As part of our effort to understand development issues, our classroom experiments have moved beyond effort analysis and have started to look at the impact of defects (e.g., incorrect or excessive synchronization, incorrect data decomposition) on the development process. By understanding how, when, and the kind of defects that appear in HPC codes, tools and techniques can be developed to mitigate these risks to improve the overall workflow. As we have shown 2, automatically determining workflow is not precise, so we are working on a mixture of process activity (e.g., coding, compiling, executing) with source code analysis techniques. The process of defect analysis we are building consists of the following main activities:
Analysis:
- Analyze successive versions of the developing code looking for patterns of changes represented by successive code versions (e.g., defect discovery, defect repair, addition of new functionality).
- Record the identified changes.
- Develop a classification scheme and hypotheses.
For example, a small increase in source code, following a failed execution and following a large code insertion, could represent the pattern of the programming adding new functionality, followed by a test and then defect correction. Syntactic tools that find specific defects can be used to aid the human-based heuristic search for defects.
Verification:
We then need to analyze these results at various levels. Verification consists of the following steps, among others:
- If we can somehow obtain the “true” defect sets, we can directly compare our analysis results with them to evaluate the analysis results quantitatively.
- Multiple analysts can independently analyze the source code and record identified defects.
- Examine individual instances of defects to check if each defect is correctly captured and documented.
- Provide defect instances and classify them into one of the given defect types. This can be used to check the consistency of the classification scheme.
Nakamura, et al. explore this defect methodology in greater detail. 5
Early results needed to validate our process were to verify that students could indeed produce good HPC codes and that we could measure their increased performance. Table 2 is one set of data that shows that students achieved speedups of approximately three to seven on an 8-processor HPC machine. CxAy means class number x, assignment number y.
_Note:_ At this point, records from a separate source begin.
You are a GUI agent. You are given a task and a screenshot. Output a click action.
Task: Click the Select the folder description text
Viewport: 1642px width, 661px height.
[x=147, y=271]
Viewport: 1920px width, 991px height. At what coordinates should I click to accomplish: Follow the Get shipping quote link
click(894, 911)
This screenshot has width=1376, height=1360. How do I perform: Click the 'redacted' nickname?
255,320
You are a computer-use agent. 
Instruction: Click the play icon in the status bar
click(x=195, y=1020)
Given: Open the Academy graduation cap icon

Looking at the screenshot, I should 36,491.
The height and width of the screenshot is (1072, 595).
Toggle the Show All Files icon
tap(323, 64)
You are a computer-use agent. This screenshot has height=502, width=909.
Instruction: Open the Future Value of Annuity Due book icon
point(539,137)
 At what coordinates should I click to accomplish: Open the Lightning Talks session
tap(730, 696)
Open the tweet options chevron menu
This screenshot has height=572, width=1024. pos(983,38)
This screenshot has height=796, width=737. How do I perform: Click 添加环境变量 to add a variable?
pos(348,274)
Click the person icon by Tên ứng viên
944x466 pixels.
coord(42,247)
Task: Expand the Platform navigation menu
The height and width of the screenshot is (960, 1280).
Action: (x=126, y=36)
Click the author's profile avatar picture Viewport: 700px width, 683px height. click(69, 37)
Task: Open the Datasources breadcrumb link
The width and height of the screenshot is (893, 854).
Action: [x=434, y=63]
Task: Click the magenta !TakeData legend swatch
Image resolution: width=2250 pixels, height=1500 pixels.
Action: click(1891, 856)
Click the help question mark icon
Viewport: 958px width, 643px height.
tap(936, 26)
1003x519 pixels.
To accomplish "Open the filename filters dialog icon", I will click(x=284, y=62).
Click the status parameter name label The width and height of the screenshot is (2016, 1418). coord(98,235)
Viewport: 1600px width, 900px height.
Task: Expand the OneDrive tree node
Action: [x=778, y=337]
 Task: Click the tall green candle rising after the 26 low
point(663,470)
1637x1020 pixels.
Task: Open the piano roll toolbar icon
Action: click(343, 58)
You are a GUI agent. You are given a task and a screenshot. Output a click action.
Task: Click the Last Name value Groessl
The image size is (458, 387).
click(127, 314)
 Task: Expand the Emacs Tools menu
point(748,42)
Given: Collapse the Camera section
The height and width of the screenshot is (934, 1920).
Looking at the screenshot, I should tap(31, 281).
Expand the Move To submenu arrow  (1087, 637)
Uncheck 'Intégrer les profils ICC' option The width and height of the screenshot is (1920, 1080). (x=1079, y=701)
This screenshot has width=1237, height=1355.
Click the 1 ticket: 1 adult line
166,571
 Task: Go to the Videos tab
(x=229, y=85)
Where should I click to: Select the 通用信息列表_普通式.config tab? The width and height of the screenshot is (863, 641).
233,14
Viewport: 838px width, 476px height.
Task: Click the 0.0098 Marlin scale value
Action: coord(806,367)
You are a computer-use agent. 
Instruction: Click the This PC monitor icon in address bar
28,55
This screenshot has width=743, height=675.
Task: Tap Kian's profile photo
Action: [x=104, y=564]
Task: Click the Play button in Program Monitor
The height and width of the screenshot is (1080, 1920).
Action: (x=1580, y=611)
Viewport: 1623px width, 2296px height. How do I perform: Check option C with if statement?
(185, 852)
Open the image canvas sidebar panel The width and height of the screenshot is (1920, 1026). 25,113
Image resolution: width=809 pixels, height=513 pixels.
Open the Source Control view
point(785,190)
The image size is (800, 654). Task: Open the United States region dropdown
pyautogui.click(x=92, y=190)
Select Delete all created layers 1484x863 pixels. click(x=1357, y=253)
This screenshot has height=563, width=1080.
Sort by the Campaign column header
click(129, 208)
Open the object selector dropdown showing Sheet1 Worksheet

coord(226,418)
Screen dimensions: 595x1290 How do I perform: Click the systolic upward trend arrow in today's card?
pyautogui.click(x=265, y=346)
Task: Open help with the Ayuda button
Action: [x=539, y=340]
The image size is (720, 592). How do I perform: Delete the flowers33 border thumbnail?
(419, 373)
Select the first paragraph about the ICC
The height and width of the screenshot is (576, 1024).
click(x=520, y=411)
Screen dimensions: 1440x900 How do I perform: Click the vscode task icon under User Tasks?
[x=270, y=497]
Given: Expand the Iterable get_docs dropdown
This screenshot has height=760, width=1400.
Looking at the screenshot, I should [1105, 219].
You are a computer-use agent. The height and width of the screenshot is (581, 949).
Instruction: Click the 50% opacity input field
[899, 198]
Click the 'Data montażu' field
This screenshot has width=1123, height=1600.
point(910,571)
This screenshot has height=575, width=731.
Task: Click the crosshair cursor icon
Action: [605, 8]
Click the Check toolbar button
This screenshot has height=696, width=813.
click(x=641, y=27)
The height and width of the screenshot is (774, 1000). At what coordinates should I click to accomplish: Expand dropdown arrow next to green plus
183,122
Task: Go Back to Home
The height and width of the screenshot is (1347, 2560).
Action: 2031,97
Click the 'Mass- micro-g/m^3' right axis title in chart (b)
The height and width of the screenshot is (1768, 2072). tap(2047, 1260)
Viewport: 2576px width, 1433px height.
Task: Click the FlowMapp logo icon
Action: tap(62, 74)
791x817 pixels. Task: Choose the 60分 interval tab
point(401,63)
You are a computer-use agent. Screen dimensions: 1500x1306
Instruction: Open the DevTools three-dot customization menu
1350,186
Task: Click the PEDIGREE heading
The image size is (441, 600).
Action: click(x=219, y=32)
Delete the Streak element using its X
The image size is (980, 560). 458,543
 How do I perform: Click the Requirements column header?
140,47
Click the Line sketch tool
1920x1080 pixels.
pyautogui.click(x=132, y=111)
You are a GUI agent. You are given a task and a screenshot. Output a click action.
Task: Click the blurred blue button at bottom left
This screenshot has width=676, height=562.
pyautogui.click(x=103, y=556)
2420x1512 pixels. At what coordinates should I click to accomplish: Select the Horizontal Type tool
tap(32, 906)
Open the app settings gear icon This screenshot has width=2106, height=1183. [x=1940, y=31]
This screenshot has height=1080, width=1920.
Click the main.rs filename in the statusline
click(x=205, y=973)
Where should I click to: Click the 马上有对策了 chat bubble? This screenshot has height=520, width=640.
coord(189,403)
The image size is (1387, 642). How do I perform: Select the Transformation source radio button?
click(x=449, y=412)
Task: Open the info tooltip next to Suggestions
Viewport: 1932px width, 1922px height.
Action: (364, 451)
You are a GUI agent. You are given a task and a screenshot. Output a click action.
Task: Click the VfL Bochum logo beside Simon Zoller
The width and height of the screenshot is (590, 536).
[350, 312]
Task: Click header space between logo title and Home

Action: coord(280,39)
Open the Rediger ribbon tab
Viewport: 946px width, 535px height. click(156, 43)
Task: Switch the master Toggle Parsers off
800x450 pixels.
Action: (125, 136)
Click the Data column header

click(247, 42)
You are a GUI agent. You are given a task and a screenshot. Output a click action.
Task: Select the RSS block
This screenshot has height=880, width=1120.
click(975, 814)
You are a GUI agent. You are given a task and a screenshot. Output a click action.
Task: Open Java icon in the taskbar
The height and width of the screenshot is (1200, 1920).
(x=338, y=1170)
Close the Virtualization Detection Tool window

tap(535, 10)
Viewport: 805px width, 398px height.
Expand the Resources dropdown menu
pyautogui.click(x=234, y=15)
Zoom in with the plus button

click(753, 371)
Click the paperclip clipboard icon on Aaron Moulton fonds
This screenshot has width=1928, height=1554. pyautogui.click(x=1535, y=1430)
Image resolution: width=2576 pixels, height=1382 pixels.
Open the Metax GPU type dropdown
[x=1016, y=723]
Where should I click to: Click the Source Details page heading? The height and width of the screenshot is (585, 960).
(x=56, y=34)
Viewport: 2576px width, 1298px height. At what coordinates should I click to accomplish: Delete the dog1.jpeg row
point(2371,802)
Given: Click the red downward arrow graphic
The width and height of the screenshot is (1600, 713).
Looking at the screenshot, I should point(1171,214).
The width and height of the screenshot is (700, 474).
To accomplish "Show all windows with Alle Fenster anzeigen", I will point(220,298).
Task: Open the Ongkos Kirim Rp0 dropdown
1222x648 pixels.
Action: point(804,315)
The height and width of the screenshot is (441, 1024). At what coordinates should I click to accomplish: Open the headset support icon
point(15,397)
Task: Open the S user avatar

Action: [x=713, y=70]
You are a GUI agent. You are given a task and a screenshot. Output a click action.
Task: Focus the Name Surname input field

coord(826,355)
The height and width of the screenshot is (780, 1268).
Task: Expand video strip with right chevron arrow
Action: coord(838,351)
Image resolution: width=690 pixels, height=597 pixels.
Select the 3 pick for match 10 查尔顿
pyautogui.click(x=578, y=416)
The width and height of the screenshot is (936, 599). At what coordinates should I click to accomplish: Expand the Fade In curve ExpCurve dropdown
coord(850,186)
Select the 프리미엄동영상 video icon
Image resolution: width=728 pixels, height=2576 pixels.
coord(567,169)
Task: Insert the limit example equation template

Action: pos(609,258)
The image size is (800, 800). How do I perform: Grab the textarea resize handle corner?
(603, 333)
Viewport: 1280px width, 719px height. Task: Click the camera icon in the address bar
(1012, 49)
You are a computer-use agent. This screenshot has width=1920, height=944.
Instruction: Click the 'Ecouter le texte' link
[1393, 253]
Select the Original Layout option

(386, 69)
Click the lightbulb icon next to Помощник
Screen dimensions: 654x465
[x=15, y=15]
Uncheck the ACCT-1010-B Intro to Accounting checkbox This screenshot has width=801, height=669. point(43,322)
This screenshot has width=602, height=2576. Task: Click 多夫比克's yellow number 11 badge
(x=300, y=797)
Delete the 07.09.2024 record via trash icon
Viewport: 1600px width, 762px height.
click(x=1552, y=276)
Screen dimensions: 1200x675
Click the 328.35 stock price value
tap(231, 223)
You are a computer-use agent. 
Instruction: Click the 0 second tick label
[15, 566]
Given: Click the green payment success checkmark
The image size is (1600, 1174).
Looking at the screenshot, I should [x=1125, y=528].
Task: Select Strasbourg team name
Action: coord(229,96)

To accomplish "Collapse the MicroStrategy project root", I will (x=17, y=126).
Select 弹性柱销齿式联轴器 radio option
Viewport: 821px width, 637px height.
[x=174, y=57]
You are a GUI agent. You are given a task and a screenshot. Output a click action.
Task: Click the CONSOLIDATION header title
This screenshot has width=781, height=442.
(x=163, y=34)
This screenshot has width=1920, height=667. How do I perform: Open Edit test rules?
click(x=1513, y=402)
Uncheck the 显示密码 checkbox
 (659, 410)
This coding was used to preserve anonymity of the student population.
Data set | Programming Model | Speedup on 8 processors |
Speedup measured relative to serial version: | ||
C1A1 | MPI | mean 4.74, sd 1.97, n=2 |
C3A3 | MPI | mean 2.8, sd 1.9, n=3 |
C3A3 | OpenMP | mean 6.7, sd 9.1, n=2 |
Speedup measured relative to parallel version run on 1 processor: | ||
C0A1 | MPI | mean 5.0, sd 2.1, n=13 |
C1A1 | MPI | mean 4.8, sd 2.0, n=3 |
C3A3 | MPI | mean 5.6, sd 2.5, n=5 |
C3A3 | OpenMP | mean 5.7, sd 3.0, n=4 |